First, find the location of all distribution piping before deciding the dew point required. There are some particular things to check:

  • Indoors or outdoors: Are all of the air lines located indoors? If so, look for the lowest ambient temperature in the plant. Or, do some lines run outdoors between plants or to outdoors air-operated equipment? If air lines or equipment are exposed to outdoors temperatures, what are the minimum temperatures in summer and in winter?
  • Air conditioned area: Does air piping run through air-conditioned areas where the room temperature is lower than other areas? The pressure dew point should be lower than the minimum temperature of air-conditioned room(s) so that no moisture will condense here.
  • Other pitfalls: Look for any piping that runs in front of doors, windows, or louvers. A sudden blast cool ambient air against air system piping will cause condensation even inside a heated plant.

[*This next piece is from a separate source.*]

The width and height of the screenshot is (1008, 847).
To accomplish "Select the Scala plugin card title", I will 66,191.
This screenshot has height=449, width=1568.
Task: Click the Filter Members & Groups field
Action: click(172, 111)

3. Now compare dryer benefits and designs.

Single Tower Deliquescent Freedom Dryers

Generally this is the least expensive type of compressed air dryer, both in terms of capital and operating cost. These dryers are charged with deliquescent tablets that absorb moisture and gradually dissolve (deliquesce). Freedom Dryers feature a compensating dew point. That is, the outlet pressure dew point fluctuates to compensate for the inlet air temperature. Using Dry-O-Lite desiccant, the exit dew point is 20°F lower than the inlet air temperature to the dryer. This 20°F differential is referred to as the "dew point depression." Dew point depressions of up to 65°F can be attained using more aggressive desiccant, such as SP and 10BF

Freedom Dryers are remarkably adaptable. These dryers are best suited indoors or outdoors when the air usage is close to the compressor, portability is desired, and air is used rather than stored. Outdoor installation provides a dew point lower than the ambient temperature.

Regenerative Desiccant Air Dryers

These type of compressed air dryers go by various names: regen dryers, twin tower dryers, desiccant dryers, pressure swing adsorption (PSA) dryers, temperature swing (TSA) dryers. In any case, the two towers operate alternately. Wet compressed air flows through the desiccant bed of one tower, while the desiccant in the other tower is being regenerated or stripped of accumulated moisture. Regeneration of the desiccant bed is accomplished in various ways: by a purge of dry air drawn from the outlet of the on-line tower; by externally heated purge air; by internal heaters; by atmospheric air blown through an external heater and forced through the off-line tower; or with steam. The desiccant bed consists of a solid adsorbent material, such as activated alumina, silica gel, or molecular sieve.

Of the three compressed air dryer types, regenerative desiccant dryers supply the lowest dew point, usually -40ºF and, if required, as low as -100ºF pressure dew point. Regenerative desiccant dryers are often specified to protect instrumentation and control systems, laboratory equipment or moisture-sensitive process materials. These dryers can also protect against air line freeze-ups in outdoor lines in the most severe conditions.